In DNM the general incidence is low, but the mortality is so high. Oropharyngeal infection spreads to mediastinum through the loose anatomical structure of the pretracheal, perivascular, and retropharyngeal spaces [11]. Assisted by gravity and the negative pressure in mediastinum and pleural cavities during inspiration, pus in the cervical space readily descends into the mediastinum. In general, the management of DNM included early diagnosis, adequate antibiotics, and effective surgical drainage of pus and debridement of infected tissue. In order to determine on surgical option, Endo and colleagues [12] classified DNM into three types (I, IIA, or IIB) according to the extent of infection and suggested different surgical option based on this classification. Endo and colleagues [12] said also that cases of type I DNM might not always require aggressive mediastinal drainage. Diffuse DNM-type IIB demanded complete mediastinal drainage with debridement via thoracotomy, and subxiphoidal mediastinal drainage without sternotomy might provide adequate drainage in type IIA DNM. Many authors have reported the advantage of drainage and debridement through more aggressive open surgical approaches in the management of patients with DNM [13–16]. However, these aggressive approaches may worsen the condition of patients with sepsis and also increase the length of hospital stay, increase morbidity, and mortality. Particularly, because median sternotomy [15] or clamshell incisions [16] may cause subsequent osteomyelitis and dehiscence of sternum, these procedures seem detrimental in patients with DNM.

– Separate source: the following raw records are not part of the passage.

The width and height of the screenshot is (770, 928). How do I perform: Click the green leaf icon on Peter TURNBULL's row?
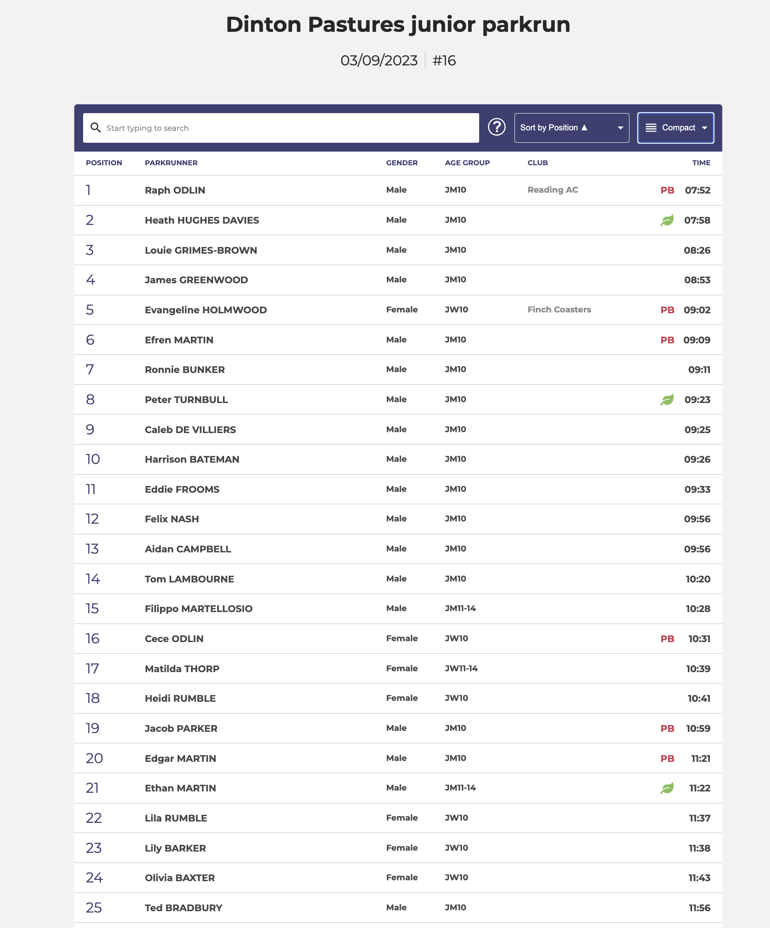pyautogui.click(x=667, y=399)
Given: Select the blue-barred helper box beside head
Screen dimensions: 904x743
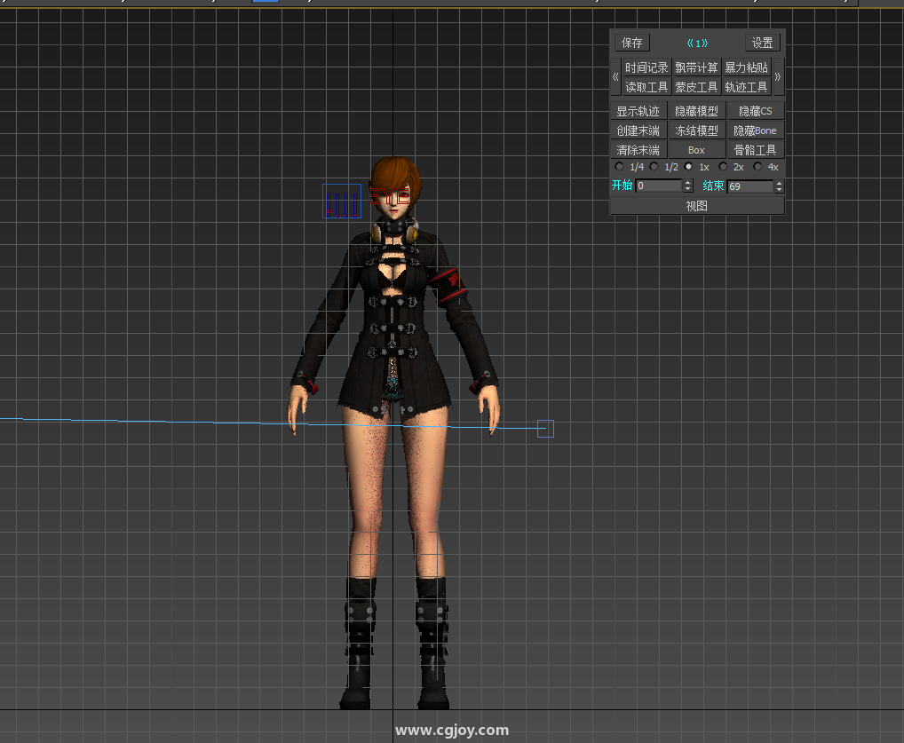Looking at the screenshot, I should (x=341, y=202).
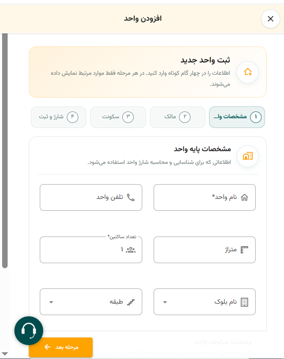Open the headset support chat button
The width and height of the screenshot is (284, 359).
click(x=29, y=331)
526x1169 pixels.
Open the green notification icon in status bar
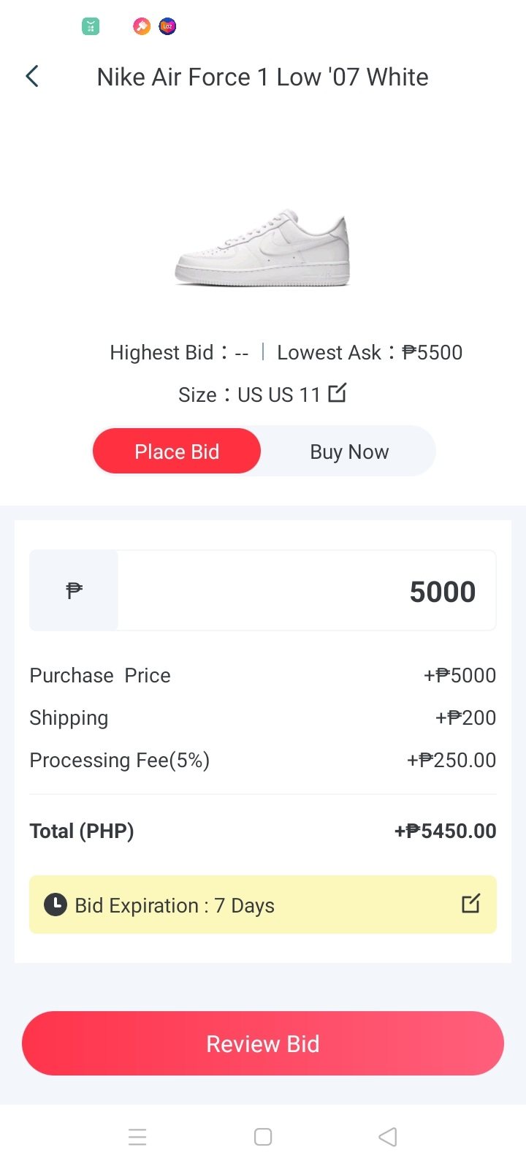[x=90, y=27]
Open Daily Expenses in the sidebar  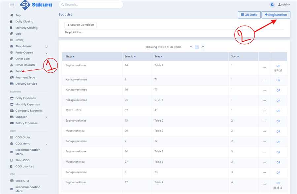tap(25, 98)
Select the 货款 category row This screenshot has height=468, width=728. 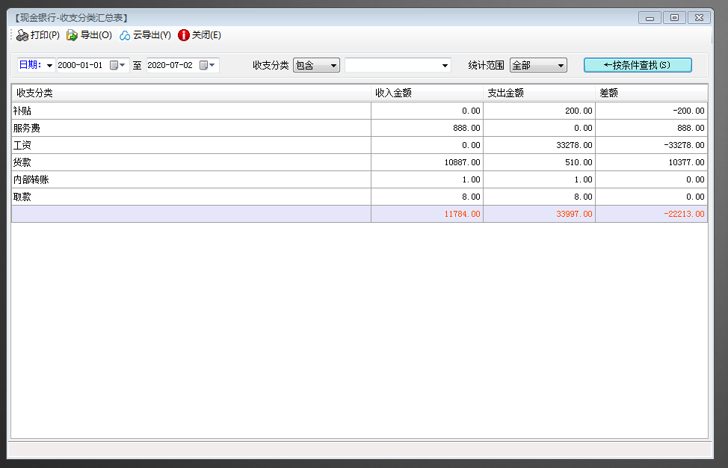click(x=191, y=162)
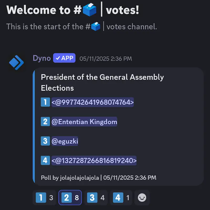Screen dimensions: 210x210
Task: Click number 3 emoji beside @eguzki mention
Action: click(45, 141)
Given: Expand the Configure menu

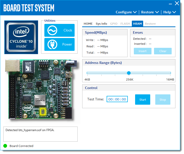Looking at the screenshot, I should [x=126, y=12].
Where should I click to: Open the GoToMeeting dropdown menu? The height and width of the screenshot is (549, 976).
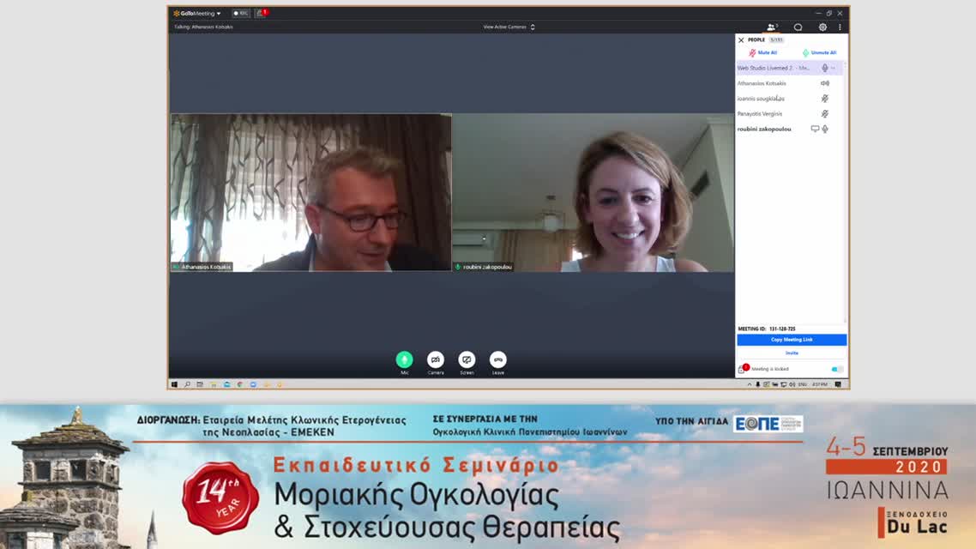coord(197,13)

In our study, all cases belonged to type IIB (classified by Endo and colleagues [12]) (Table 3), and underwent cervical drainage with pleuromediastinal drainage using VATS. Postoperative complications occurred in two patients including nosocomial pneumonia and aspirated pneumonia. These two patients recovered.
There were two cases of postoperative death. These patients suffered uncontrolled sepsis both of which had methicillin resistant Staphylococcus aureus (MRSA) in clinical specimens (blood or pus). One of these patients underwent serial surgical drainage via thoracotomy for residual abscess pockets and ongoing sepsis, but sepsis could not be controlled, and she expired on the 53rd day after initial operation due to acute respiratory distress syndrome (ARDS). In this case one could speculate that this serial operation was related to trial of VATS approach as the initial operation instead of thoracotomy approach. We did not compare this directly but we think that this mortality is related to not effectiveness of pleuromediastinal drainage but severity of infection. If necessary, serial operations have been recommended in patients with thoracotomy approach, as well [17].

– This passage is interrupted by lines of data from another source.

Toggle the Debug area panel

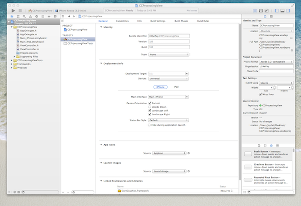[x=283, y=11]
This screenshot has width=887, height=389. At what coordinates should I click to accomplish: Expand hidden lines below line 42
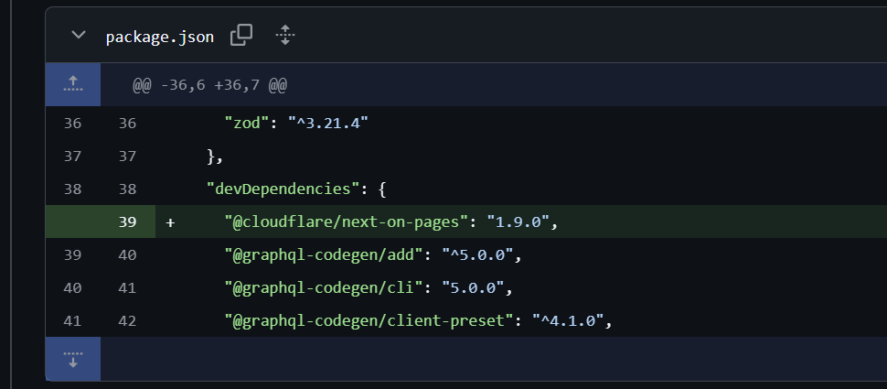pyautogui.click(x=73, y=358)

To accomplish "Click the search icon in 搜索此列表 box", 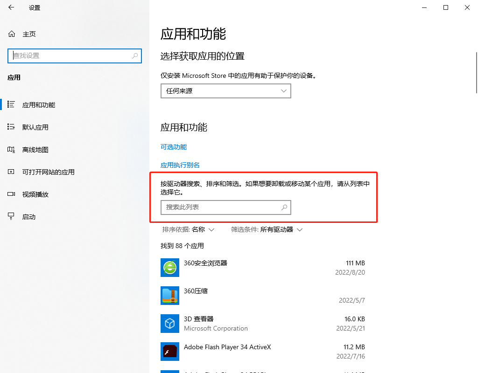I will click(284, 207).
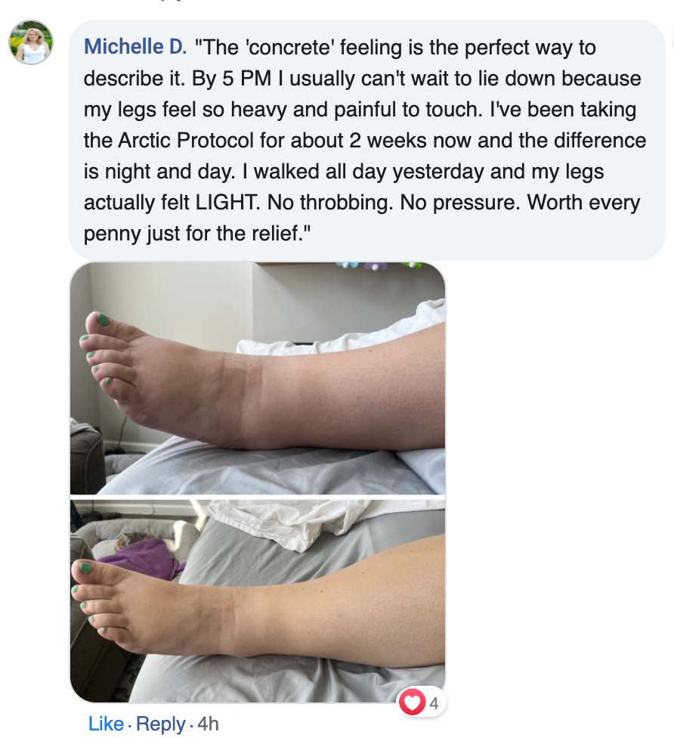Screen dimensions: 674x738
Task: Click the Michelle D. name link
Action: point(135,47)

In summary, both mediastinitis that arises primarily from structures in the mediastinum and DNM remain a life-threatening infection and necessitates radical cervicotomy followed by pleuromediastinal drainage. In agreement with Roberts et al. [18] we support that pleuromediastinal drainage using VATS with or without cervical drainage can be a feasible and effective surgical option, although it has not been directly compared with a more aggressive open surgical approaches for patients with mediastinitis. A minimally invasive approach using thoracoscope seems to be a viable option for the treatment of mediastinitis. Continued critical review of the accumulating experience in VATS techniques will redefine the surgical indications for VATS for the treatment of mediastinitis.